Note that in the last two 'test_expect_failure' cases I omitted the
'#' (as in nr. of trial) from the tests' name on purpose for now, as
it confuses 'prove' into thinking that those tests failed
unexpectedly.

[1] In the branch leading to the merge commit v2.1.0-rc0~45 (Merge
    branch 'nd/split-index', 2014-07-16).

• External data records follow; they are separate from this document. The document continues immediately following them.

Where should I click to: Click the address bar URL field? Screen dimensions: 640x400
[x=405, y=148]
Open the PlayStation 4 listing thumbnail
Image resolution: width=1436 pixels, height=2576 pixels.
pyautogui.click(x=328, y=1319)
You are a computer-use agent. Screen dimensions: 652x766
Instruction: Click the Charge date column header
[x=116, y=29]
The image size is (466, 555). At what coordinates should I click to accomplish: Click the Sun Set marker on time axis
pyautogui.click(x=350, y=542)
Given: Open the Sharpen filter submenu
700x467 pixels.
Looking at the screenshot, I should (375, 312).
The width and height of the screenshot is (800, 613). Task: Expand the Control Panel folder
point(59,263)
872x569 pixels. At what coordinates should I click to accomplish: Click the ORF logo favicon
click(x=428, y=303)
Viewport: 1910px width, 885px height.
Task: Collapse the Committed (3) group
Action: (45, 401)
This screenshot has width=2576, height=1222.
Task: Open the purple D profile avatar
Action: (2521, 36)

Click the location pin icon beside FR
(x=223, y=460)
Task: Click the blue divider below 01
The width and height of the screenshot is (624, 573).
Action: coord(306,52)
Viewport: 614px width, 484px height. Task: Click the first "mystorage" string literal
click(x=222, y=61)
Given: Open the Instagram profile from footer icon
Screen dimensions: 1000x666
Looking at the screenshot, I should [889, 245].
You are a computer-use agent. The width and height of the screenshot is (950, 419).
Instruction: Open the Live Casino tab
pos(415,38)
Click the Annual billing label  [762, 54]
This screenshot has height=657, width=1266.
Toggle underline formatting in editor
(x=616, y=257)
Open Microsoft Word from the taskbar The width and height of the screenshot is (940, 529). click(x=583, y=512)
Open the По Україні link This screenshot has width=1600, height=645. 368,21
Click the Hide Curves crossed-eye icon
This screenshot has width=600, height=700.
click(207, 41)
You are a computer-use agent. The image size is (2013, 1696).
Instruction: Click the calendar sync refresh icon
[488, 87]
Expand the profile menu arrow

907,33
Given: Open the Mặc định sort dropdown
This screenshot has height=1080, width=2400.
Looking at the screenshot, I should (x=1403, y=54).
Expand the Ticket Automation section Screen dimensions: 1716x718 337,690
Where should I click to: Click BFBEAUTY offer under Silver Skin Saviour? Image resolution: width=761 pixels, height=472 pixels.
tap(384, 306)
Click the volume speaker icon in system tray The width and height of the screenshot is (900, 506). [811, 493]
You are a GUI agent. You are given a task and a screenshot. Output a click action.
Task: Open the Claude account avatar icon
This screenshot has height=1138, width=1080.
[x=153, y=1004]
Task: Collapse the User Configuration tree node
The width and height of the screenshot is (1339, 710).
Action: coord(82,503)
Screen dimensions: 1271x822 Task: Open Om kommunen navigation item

Signed-off-by: SZEDER Gábor <szeder.dev@gmail.com>
---
 t/t1701-racy-split-index.sh | 218 ++++++++++++++++++++++++++++++++++++
 1 file changed, 218 insertions(+)
 create mode 100755 t/t1701-racy-split-index.sh

Comments

SZEDER Gábor Sept. 28, 2018, 12:48 a.m. UTC | #1
Junio,

On Thu, Sep 27, 2018 at 02:44:30PM +0200, SZEDER Gábor wrote:
> diff --git a/t/t1701-racy-split-index.sh b/t/t1701-racy-split-index.sh
> new file mode 100755
> index 0000000000..ebde418d7e
> --- /dev/null
> +++ b/t/t1701-racy-split-index.sh
> @@ -0,0 +1,218 @@
> +#!/bin/sh
> +
> +# This test can give false success if your machine is sufficiently
> +# slow or all trials happened to happen on second boundaries.
> +
> +test_description='racy split index'
> +
> +. ./test-lib.sh
> +
> +test_expect_success 'setup' '
> +	# Only split the index when the test explicitly says so.
> +	sane_unset GIT_TEST_SPLIT_INDEX GIT_FSMONITOR_TEST &&

Please note that this patch adds another use of the environment
variable GIT_FSMONITOR_TEST, while the topic 'bp/rename-test-env-var'
is about to rename that variable to GIT_TEST_FSMONITOR.
SZEDER Gábor Sept. 28, 2018, 2:40 a.m. UTC | #2
On Fri, Sep 28, 2018 at 02:48:43AM +0200, SZEDER Gábor wrote:
> Junio,
> 
> On Thu, Sep 27, 2018 at 02:44:30PM +0200, SZEDER Gábor wrote:
> > diff --git a/t/t1701-racy-split-index.sh b/t/t1701-racy-split-index.sh
> > new file mode 100755
> > index 0000000000..ebde418d7e
> > --- /dev/null
> > +++ b/t/t1701-racy-split-index.sh
> > @@ -0,0 +1,218 @@
> > +#!/bin/sh
> > +
> > +# This test can give false success if your machine is sufficiently
> > +# slow or all trials happened to happen on second boundaries.
> > +
> > +test_description='racy split index'
> > +
> > +. ./test-lib.sh
> > +
> > +test_expect_success 'setup' '
> > +	# Only split the index when the test explicitly says so.
> > +	sane_unset GIT_TEST_SPLIT_INDEX GIT_FSMONITOR_TEST &&
> 
> Please note that this patch adds another use of the environment
> variable GIT_FSMONITOR_TEST, while the topic 'bp/rename-test-env-var'
> is about to rename that variable to GIT_TEST_FSMONITOR.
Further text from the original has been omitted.